Researchers from Georgia Tech, Emory University, and the University of California, Davis, have created a technique that could lead to new, less-invasive treatments for blood disorders and genetic diseases. "This would be an alternative to invasive hematopoietic stem cell therapies – we could just give you an IV drip," said James Dahlman, one of the researchers involved in this study. "It simplifies the process and reduces the risks to patients.” The procedure uses lipid nanoparticles that carry genetic instructions to hematopoietic stem cells, but unlike current therapies, in this procedure, the nanoparticles don’t have targeting ligands, and they can dodge the liver, which acts as the body's primary blood filter.

Engineers from the Massachusetts Institute of Technology; The University of Texas at Dallas; Sungkyunkwan University in Suwon-si, South Korea; and the Samsung Advanced Institute of Technology in Suwon, South Korea, have created a multilayered chip design that doesn’t require any silicon wafer substrates and works at temperatures low enough to preserve the underlying layer’s circuitry.
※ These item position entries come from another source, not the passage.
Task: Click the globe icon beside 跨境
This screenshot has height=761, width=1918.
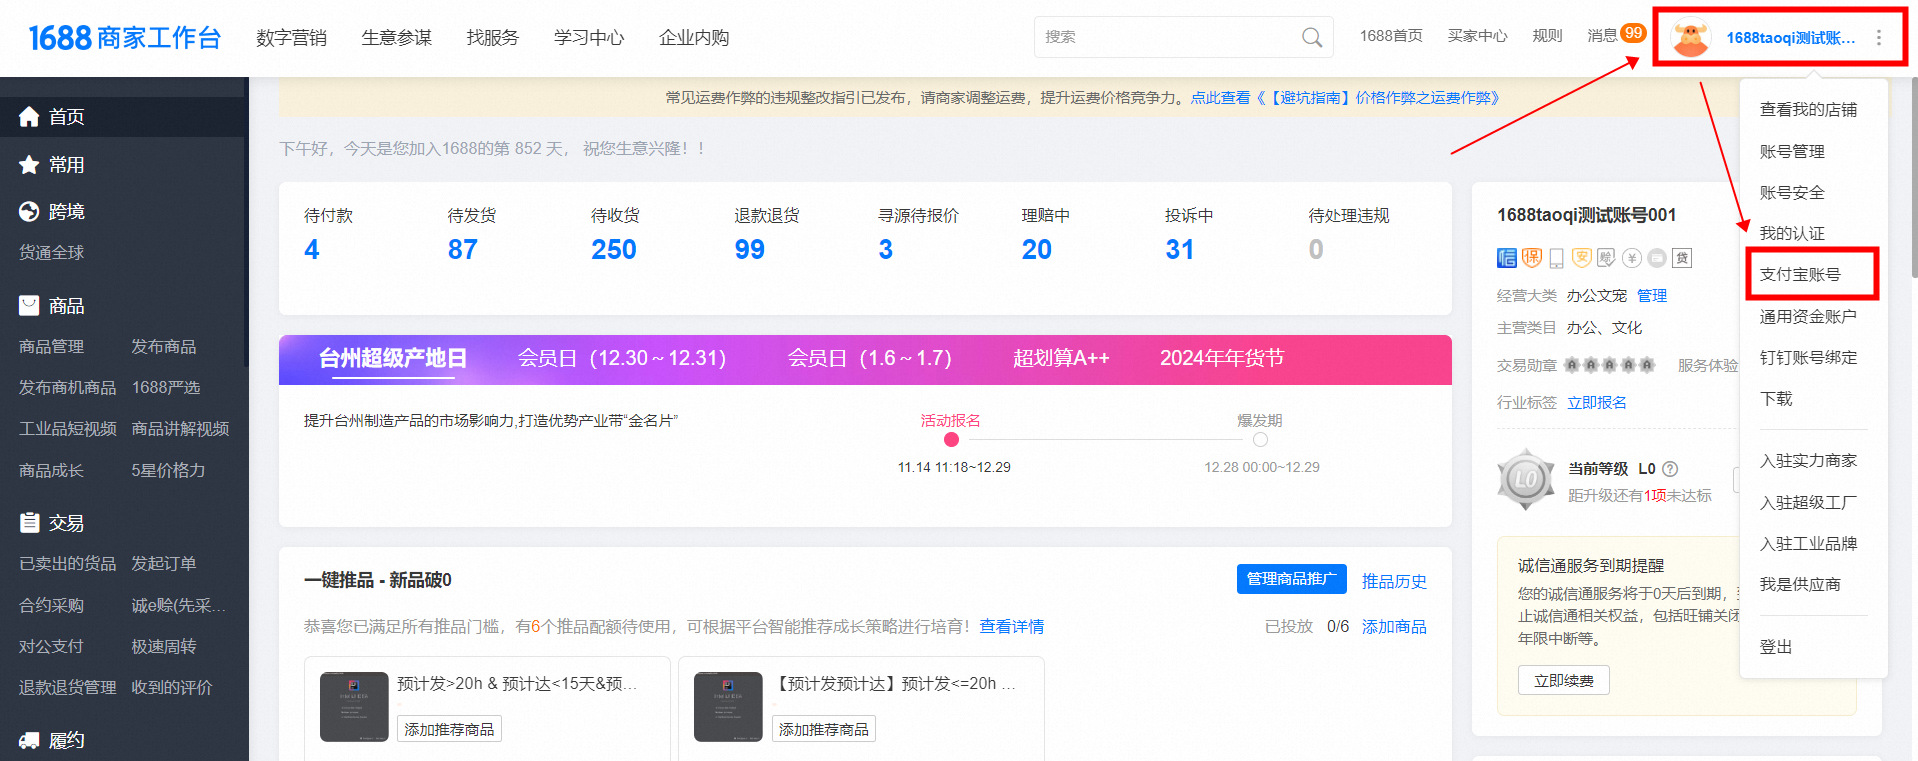Action: click(29, 212)
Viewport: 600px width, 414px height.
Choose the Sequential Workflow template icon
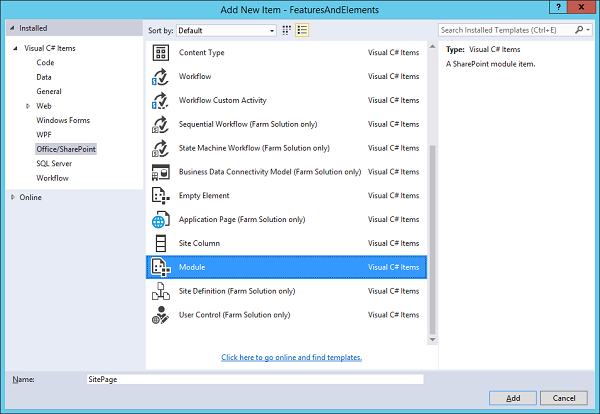[x=160, y=124]
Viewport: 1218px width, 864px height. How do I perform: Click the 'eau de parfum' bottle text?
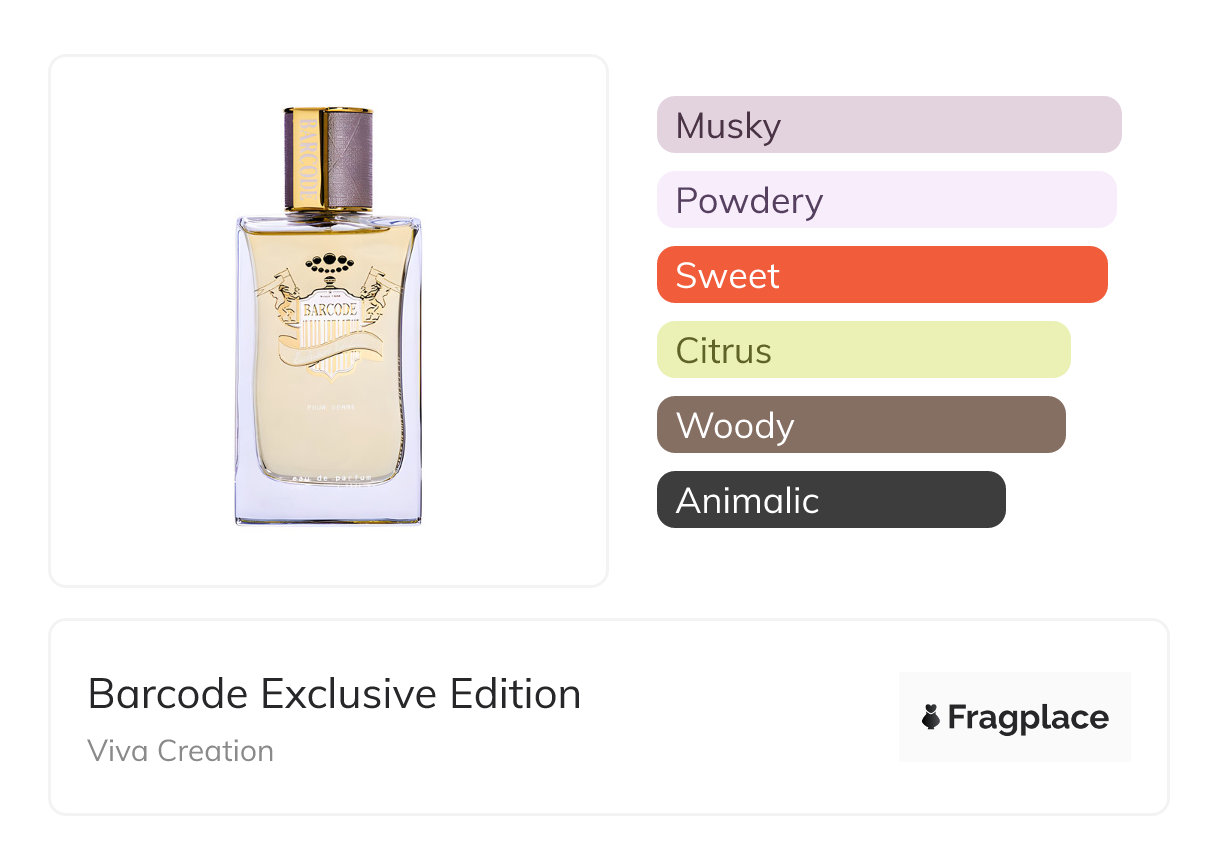(x=328, y=479)
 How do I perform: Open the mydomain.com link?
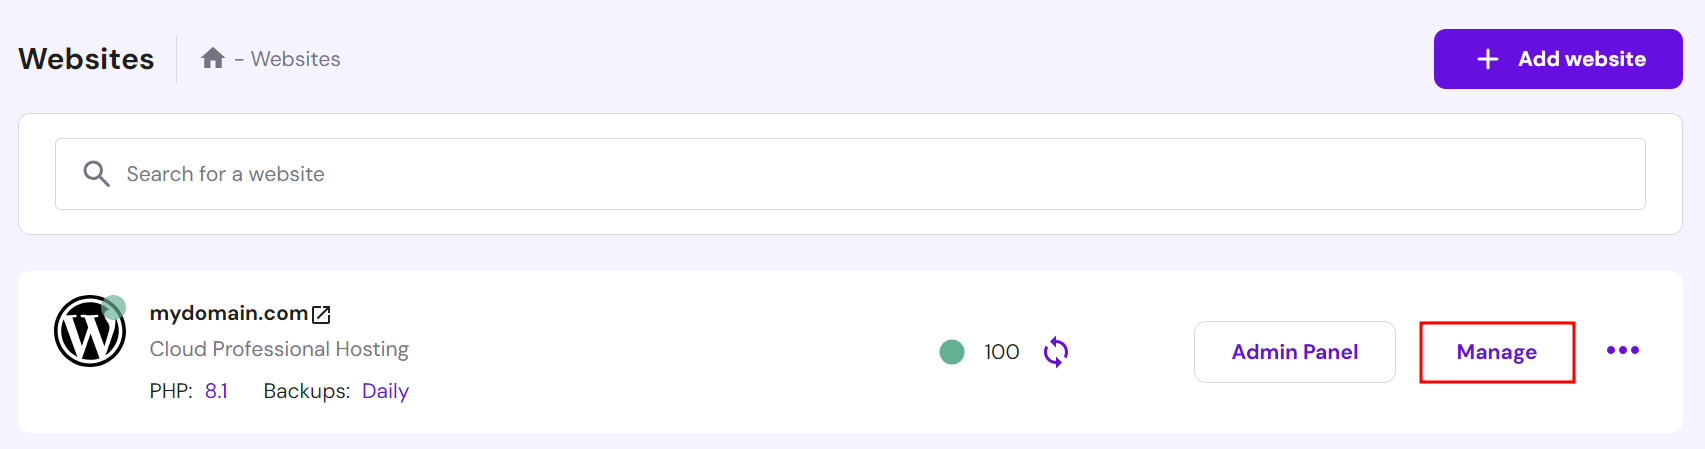(x=229, y=313)
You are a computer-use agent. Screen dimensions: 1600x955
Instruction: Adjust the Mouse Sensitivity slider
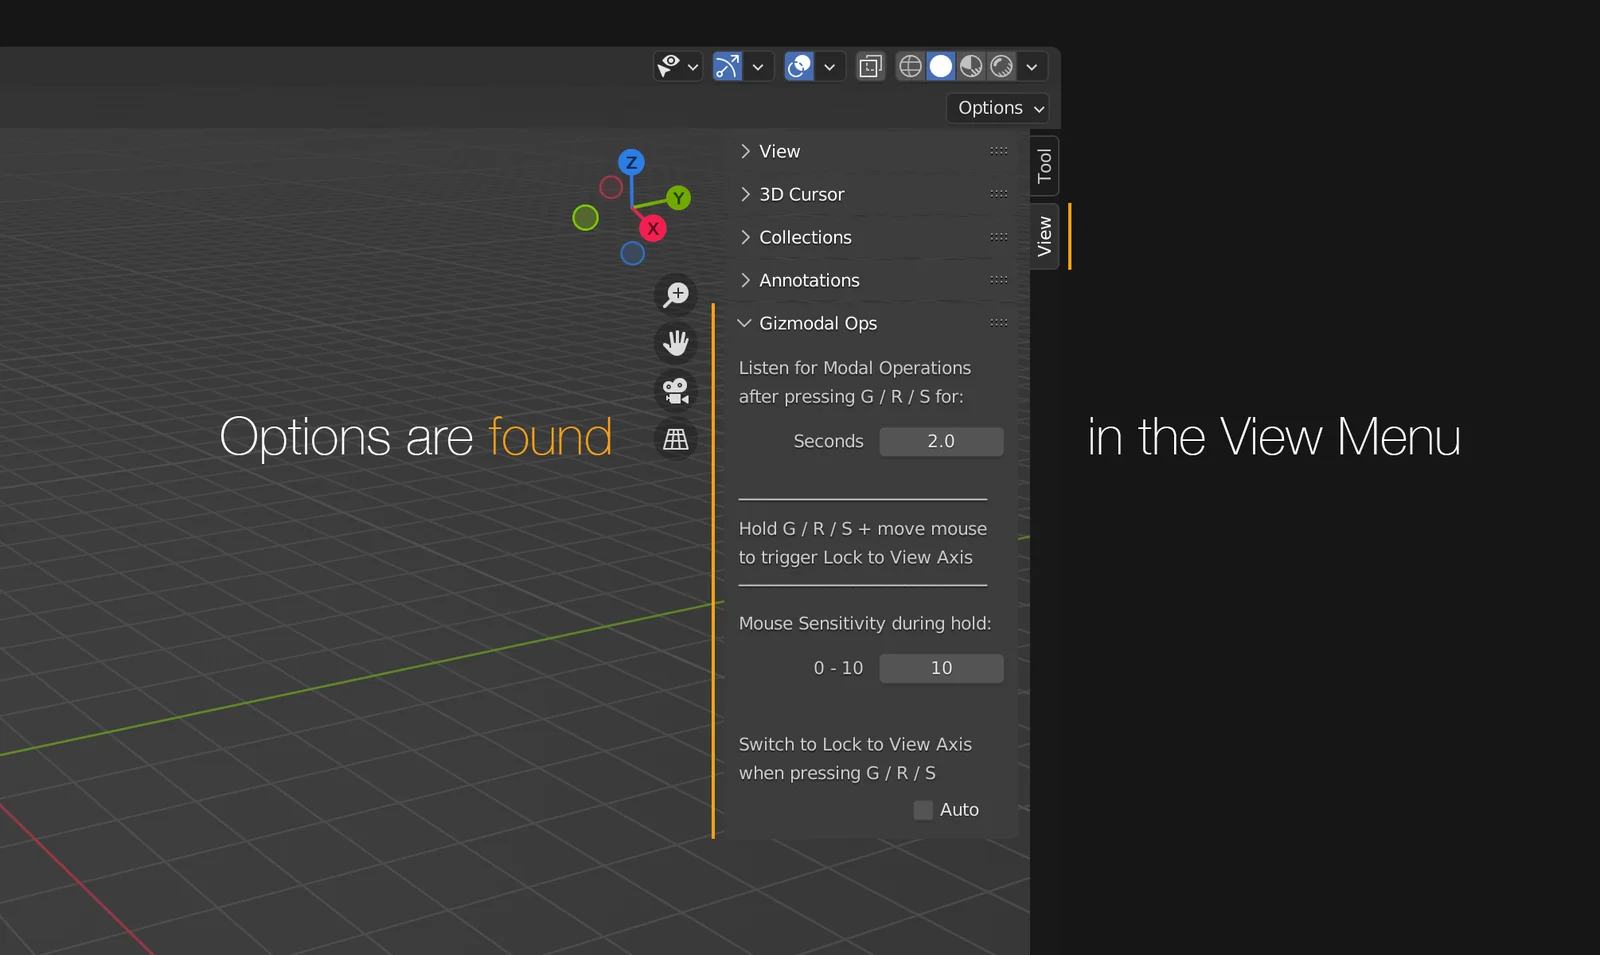(941, 668)
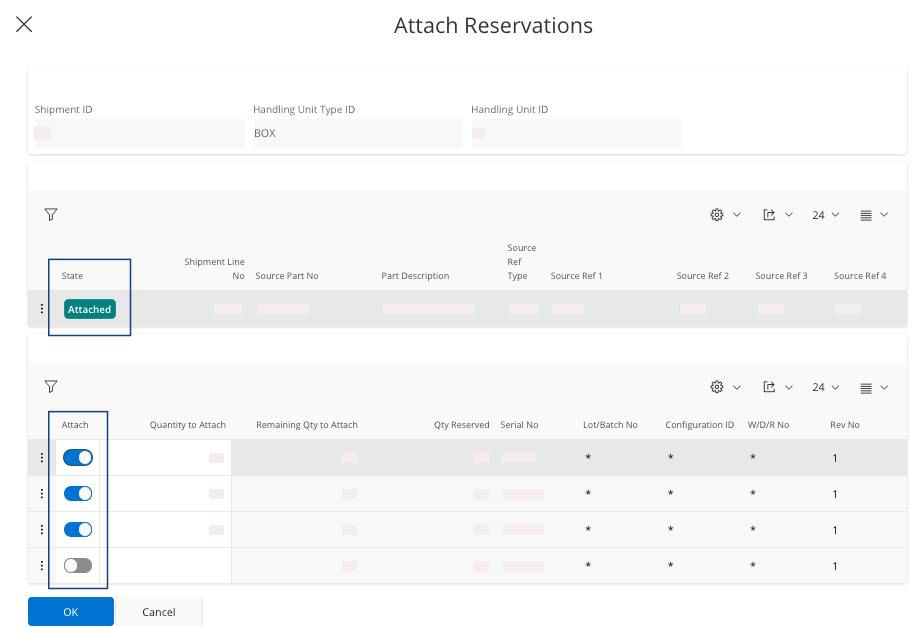Screen dimensions: 922x627
Task: Open row menu for last reservation row
Action: 41,566
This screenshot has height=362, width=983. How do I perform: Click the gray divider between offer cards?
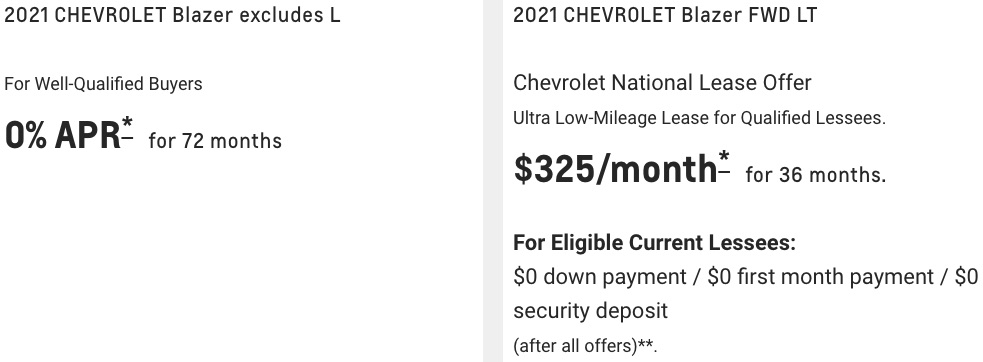pyautogui.click(x=493, y=181)
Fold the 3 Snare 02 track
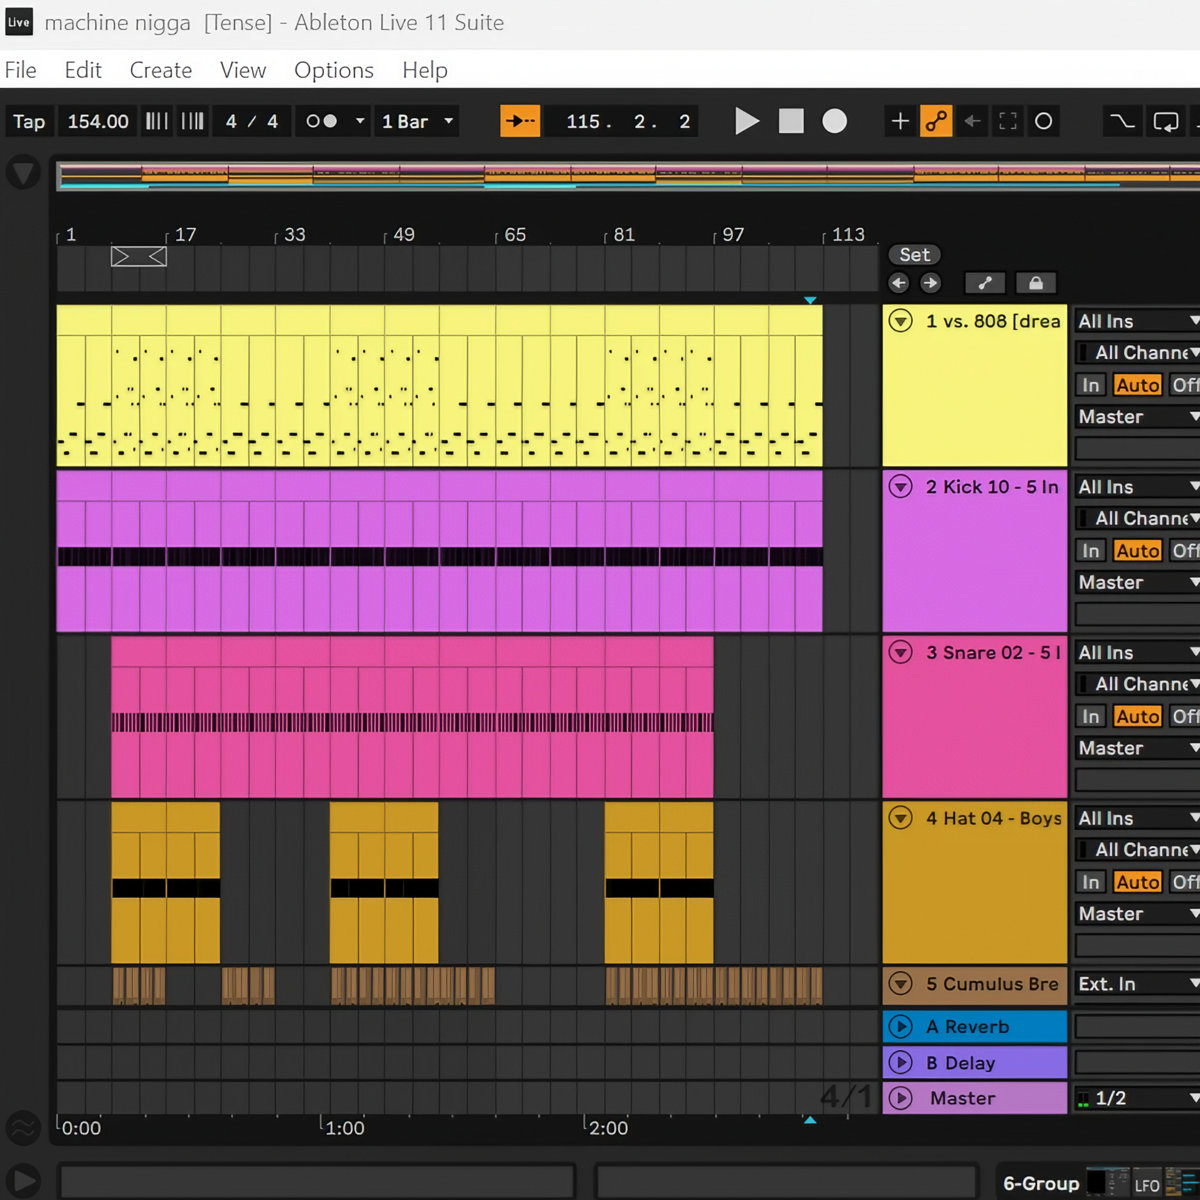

The multilayered chip consists of alternating layers of two different transition metal dichalcogenides (a type of 2D material): molybdenum disulfide, a promising material candidate for fabricating n-type transistors; and tungsten diselenide, a material that has potential for being made into p-type transistors. Both p- and n-type transistors are the electronic building blocks for carrying out any logic operation. The method will double the density of a chip’s semiconducting elements, particularly metal-oxide semiconductor (CMOS), which is a basic building block of a modern logic circuitry.